Among 1200 participants, 79 provided a formal feedback and 26 provided informal feedback via social media.
After assessing the feedback and finding out what mattered most to the community, VicRoads North Eastern regional director Nicki Kyriakou said the agency was pleased to announce what works were now planned for the 158-kilometre stretch of road.
“We’ve been out meeting with residents, industry and other government agencies since March and have taken on board the broad feedback and ideas they shared,” she said.
Signage was the biggest concern for respondents – with 17 per cent identifying inaccuracies in signage, as well as a general lack of signage as a major issue.
Cyclist and pedestrian safety was next on the list of worries, with 13.9pc of participants indicating that sharing the road was of particular concern.
Intersection safety was seen as another important issue with 13.4 per cent raising the potential dangers.

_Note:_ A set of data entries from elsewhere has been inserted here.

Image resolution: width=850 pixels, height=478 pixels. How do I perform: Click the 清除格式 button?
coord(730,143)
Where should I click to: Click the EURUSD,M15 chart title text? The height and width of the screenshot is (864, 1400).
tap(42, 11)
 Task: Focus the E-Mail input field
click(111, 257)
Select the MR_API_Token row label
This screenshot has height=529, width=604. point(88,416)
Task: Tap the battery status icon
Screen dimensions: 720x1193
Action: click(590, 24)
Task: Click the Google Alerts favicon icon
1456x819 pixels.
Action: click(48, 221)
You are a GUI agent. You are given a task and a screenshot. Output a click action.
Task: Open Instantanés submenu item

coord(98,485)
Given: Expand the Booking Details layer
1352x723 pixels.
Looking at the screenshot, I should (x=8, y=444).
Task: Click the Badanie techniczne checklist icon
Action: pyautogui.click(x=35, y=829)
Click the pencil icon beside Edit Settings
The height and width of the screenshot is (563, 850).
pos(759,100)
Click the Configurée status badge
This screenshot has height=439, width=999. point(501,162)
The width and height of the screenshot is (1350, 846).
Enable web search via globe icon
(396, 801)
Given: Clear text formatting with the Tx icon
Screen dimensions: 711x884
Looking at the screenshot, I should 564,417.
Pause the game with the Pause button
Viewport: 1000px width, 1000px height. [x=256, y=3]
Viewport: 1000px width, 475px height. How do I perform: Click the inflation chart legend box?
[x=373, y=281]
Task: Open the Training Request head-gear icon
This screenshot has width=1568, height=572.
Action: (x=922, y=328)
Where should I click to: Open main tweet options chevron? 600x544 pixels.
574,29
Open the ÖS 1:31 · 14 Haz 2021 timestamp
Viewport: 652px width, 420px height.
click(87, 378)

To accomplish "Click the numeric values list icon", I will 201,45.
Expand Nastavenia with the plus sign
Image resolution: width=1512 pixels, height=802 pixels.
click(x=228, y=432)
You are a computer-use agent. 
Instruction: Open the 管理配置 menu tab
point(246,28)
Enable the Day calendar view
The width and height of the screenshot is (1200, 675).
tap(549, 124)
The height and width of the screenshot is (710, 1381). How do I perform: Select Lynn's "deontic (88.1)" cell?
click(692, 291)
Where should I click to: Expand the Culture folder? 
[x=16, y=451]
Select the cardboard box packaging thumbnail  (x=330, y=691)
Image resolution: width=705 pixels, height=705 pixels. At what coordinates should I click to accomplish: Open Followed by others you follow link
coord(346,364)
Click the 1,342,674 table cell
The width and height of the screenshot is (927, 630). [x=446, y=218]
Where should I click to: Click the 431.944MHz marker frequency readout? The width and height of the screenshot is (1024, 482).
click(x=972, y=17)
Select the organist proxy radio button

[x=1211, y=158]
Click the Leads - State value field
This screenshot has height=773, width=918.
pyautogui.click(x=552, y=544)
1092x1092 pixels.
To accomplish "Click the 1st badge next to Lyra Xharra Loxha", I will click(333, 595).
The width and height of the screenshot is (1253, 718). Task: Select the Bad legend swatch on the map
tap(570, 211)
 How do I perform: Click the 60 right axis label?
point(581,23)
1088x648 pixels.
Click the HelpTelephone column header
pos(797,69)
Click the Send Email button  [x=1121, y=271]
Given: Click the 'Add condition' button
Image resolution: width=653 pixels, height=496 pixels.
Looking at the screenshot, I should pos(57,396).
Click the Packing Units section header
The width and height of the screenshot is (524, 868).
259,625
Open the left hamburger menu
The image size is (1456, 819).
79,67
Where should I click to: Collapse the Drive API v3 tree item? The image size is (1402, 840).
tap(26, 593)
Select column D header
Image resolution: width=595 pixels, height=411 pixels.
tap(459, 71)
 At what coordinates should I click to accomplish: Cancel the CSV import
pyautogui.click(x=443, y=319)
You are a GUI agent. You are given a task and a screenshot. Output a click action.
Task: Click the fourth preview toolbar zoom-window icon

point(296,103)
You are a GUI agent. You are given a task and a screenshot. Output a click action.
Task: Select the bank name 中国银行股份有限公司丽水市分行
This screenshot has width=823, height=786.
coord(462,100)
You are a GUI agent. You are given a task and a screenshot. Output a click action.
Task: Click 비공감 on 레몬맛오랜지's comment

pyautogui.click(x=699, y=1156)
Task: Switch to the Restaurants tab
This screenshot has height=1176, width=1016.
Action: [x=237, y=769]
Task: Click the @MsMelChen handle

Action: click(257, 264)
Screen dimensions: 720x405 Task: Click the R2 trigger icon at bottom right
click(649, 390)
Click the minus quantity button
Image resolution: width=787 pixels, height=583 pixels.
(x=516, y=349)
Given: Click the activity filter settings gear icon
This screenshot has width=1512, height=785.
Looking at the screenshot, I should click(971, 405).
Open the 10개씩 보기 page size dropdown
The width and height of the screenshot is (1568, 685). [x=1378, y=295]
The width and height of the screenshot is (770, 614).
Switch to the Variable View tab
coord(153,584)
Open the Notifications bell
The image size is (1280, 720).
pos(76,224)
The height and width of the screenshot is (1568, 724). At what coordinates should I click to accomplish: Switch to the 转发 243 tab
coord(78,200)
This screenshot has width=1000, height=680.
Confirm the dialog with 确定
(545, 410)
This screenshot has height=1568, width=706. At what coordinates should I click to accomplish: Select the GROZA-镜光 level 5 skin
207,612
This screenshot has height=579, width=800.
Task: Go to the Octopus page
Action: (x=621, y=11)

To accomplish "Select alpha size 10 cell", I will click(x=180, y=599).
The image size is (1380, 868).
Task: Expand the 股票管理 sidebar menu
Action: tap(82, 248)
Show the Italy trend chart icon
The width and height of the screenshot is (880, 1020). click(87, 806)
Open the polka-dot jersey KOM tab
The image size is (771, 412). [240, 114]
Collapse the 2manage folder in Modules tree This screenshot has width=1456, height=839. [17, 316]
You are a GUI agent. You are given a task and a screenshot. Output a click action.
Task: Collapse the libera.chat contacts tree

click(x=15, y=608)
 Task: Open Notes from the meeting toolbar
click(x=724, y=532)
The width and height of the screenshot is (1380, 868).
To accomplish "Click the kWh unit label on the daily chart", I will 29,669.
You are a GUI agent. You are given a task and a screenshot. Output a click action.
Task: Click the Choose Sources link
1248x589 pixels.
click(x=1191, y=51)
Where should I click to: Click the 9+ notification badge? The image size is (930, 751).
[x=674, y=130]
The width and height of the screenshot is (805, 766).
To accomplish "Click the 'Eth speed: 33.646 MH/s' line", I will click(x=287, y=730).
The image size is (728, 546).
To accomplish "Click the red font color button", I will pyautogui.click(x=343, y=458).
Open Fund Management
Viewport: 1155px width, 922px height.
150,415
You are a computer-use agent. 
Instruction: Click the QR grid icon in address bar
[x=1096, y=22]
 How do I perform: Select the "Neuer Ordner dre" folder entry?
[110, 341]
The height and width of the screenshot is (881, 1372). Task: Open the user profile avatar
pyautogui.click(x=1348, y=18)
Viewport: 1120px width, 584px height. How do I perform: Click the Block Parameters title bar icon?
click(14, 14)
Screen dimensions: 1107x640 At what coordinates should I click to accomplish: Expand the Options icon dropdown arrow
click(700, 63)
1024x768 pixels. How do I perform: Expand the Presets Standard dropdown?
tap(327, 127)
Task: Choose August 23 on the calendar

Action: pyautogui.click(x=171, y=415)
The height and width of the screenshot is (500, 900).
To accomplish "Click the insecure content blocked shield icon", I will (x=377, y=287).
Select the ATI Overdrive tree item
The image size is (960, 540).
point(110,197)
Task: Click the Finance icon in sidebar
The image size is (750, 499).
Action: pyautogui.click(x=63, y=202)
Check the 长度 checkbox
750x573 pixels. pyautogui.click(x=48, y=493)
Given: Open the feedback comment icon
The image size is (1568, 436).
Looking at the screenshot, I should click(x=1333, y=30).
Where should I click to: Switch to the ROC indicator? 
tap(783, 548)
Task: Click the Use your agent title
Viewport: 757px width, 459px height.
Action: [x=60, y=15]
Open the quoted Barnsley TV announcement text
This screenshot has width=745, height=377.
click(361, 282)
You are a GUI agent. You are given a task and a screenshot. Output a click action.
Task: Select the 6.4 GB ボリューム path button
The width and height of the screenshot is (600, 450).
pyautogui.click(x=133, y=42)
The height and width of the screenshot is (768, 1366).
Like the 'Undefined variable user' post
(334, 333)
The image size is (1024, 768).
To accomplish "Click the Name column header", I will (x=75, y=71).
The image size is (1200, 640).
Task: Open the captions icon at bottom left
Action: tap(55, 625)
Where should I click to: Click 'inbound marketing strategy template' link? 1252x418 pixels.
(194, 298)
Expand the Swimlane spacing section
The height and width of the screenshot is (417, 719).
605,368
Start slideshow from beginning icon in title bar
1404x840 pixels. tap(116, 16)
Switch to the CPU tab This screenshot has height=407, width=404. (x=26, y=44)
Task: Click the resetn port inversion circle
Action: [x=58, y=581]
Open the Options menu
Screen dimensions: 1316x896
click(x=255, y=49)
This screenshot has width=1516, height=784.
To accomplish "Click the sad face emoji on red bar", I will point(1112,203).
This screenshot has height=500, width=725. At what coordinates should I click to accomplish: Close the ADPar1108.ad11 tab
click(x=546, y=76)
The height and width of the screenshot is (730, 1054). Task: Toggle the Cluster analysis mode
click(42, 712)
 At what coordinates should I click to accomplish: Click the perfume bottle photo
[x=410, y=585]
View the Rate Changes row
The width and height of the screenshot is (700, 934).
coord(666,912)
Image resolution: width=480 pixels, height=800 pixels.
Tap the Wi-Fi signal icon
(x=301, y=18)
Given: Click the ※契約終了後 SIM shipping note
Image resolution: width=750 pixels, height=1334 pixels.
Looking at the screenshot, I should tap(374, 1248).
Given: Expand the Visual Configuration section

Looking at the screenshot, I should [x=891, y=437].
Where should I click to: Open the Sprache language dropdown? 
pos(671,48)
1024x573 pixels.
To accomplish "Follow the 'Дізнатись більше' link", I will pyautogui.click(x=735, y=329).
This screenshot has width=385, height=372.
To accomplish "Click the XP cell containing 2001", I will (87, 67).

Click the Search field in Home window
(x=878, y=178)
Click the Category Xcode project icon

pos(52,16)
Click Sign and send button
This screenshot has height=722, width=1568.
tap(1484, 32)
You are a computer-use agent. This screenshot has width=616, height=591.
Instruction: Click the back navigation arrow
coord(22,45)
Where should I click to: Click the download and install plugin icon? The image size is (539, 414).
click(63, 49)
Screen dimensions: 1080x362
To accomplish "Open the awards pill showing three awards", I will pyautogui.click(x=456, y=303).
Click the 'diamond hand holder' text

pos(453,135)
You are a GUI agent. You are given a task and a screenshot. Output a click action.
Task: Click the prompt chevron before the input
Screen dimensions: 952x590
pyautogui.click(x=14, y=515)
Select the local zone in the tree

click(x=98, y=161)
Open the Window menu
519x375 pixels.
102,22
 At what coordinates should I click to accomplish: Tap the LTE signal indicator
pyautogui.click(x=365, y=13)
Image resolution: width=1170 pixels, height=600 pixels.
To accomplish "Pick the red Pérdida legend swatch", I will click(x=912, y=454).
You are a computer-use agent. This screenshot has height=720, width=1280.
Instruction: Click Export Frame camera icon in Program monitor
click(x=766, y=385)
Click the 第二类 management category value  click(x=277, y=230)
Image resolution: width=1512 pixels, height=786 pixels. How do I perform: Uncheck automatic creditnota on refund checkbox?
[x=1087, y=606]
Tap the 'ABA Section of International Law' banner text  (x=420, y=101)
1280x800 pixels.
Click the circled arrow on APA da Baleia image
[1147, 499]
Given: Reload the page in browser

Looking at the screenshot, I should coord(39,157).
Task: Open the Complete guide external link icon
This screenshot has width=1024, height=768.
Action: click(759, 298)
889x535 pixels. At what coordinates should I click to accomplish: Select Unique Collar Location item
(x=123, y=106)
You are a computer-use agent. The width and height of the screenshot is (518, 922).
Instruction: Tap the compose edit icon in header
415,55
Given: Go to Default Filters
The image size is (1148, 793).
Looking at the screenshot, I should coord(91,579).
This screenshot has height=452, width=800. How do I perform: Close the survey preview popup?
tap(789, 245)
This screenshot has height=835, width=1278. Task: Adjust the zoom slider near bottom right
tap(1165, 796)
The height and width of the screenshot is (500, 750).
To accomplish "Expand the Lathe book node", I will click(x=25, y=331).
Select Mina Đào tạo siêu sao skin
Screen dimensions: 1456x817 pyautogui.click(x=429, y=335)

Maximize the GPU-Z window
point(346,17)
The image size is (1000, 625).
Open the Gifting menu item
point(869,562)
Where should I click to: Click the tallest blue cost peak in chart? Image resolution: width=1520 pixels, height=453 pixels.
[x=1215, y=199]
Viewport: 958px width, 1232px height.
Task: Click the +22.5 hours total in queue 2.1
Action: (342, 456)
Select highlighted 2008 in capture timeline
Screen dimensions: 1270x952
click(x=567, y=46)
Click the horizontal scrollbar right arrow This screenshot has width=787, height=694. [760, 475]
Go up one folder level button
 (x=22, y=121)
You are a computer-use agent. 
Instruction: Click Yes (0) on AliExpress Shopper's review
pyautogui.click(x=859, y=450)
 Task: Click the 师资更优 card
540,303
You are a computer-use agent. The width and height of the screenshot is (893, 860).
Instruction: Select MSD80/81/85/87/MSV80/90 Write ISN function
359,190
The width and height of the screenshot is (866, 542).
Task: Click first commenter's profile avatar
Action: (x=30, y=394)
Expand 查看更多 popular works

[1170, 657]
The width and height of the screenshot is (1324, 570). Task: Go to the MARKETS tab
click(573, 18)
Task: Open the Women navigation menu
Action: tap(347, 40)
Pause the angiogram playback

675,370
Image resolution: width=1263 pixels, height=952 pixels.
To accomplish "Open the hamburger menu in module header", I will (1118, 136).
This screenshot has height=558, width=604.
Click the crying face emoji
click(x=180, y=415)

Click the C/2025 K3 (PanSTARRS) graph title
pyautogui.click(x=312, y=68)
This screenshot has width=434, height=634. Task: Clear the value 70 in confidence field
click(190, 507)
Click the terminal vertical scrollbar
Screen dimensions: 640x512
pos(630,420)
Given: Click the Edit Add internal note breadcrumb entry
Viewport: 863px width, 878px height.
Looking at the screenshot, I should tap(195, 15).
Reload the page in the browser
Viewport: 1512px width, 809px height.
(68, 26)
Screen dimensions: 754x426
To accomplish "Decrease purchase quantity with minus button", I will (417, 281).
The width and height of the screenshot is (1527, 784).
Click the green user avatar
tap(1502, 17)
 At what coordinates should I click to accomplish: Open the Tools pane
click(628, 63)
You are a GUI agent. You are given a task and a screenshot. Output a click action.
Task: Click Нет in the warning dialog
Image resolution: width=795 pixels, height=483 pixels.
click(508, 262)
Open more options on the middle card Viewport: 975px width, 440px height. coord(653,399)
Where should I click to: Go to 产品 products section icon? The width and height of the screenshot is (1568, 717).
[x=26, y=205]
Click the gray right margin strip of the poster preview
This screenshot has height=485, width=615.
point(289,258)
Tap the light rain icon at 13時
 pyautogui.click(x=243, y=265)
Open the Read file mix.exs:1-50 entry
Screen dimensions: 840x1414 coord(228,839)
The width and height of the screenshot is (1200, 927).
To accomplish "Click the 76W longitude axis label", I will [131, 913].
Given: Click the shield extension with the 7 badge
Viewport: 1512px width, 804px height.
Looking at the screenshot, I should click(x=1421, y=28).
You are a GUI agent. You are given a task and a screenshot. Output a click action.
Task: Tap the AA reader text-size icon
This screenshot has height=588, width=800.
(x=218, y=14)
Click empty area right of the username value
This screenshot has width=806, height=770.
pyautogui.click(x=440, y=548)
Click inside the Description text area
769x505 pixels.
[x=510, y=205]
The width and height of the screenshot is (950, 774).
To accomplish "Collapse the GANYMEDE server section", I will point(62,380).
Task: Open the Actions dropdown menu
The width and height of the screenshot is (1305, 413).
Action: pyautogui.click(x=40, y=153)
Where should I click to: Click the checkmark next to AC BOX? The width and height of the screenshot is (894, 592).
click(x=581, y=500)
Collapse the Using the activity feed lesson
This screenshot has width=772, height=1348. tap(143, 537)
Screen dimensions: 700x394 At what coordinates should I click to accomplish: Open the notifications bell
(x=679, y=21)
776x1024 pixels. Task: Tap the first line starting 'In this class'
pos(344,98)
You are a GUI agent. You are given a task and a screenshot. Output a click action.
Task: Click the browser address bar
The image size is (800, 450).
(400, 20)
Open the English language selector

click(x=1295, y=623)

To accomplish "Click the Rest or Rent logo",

Other concerns included insufficient rest stops (7 per cent), narrow roads (4 per cent) and speed – both too fast and too slow (9 per cent).
The proposed upgrades may include new pedestrian crossings in Bright, shoulder construction and sealing between Wangaratta and Harrietville, barrier installation in high-risk areas, a signage review to ensure consistency and accuracy, and intersection upgrades.
According to VicRoads, shoulder construction and sealing appears to be the first priority with works hopefully commencing this summer, but the organisation has confirmed the new shoulders will not be designated bike lanes “as this (Great Alpine Road) is a 100km/h rural arterial road”.
Myrtleford’s Standish Street intersection will be upgraded with the installation of a roundabout, while Snow Road, Tawonga Gap and other identified intersections still require further investigation and community consultation before treatment options are determined.
Although the works are yet to be confirmed, Ms Kyriakou said the issues identified by the community had been addressed.
“We’re confident the proposed package of works addresses the main concerns raised by the community, which centred on pedestrian and cyclist safety, signage and safety around intersections,” she said.